(Stored items from a collection)

____________

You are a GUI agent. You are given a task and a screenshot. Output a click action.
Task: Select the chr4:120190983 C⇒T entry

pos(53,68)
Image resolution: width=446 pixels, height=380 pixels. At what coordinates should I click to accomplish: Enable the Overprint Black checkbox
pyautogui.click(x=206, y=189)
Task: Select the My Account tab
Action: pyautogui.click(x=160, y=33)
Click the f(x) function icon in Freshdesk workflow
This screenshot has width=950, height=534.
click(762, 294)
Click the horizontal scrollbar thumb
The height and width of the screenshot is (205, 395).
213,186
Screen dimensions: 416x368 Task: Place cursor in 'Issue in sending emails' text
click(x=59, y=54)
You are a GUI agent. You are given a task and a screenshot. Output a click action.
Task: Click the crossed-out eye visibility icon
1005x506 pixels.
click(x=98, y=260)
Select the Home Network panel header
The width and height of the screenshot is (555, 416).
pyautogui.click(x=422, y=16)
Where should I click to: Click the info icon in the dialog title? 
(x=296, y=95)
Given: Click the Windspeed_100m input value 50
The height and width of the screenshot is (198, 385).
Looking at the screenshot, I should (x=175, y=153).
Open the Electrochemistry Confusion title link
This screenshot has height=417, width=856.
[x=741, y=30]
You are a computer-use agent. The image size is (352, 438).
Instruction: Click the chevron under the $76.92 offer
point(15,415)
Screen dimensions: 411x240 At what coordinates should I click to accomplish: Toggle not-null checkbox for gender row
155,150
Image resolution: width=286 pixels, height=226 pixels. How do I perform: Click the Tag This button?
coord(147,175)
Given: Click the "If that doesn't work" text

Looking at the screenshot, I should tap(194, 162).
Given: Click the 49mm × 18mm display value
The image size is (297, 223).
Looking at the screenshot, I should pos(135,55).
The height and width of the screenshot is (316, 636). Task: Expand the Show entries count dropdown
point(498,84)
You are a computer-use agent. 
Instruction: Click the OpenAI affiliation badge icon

____________

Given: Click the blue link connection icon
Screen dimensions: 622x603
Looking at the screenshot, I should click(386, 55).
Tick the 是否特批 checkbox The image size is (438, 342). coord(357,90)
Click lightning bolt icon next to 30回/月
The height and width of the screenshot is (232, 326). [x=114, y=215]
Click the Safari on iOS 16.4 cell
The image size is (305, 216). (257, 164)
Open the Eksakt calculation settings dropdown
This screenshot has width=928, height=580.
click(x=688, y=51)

____________

» **Directions**
Repeat word for word the lines above that run from the line containing "Given: Click the Windspeed_100m" through the line containing "Instruction: Click the OpenAI", both ends included, and nothing else.

» **Response area**
Given: Click the Windspeed_100m input value 50
The height and width of the screenshot is (198, 385).
Looking at the screenshot, I should (x=175, y=153).
Open the Electrochemistry Confusion title link
This screenshot has height=417, width=856.
[x=741, y=30]
You are a computer-use agent. The image size is (352, 438).
Instruction: Click the chevron under the $76.92 offer
point(15,415)
Screen dimensions: 411x240 At what coordinates should I click to accomplish: Toggle not-null checkbox for gender row
155,150
Image resolution: width=286 pixels, height=226 pixels. How do I perform: Click the Tag This button?
coord(147,175)
Given: Click the "If that doesn't work" text

Looking at the screenshot, I should tap(194, 162).
Given: Click the 49mm × 18mm display value
The image size is (297, 223).
Looking at the screenshot, I should pos(135,55).
The height and width of the screenshot is (316, 636). Task: Expand the Show entries count dropdown
point(498,84)
You are a computer-use agent. 
Instruction: Click the OpenAI affiliation badge icon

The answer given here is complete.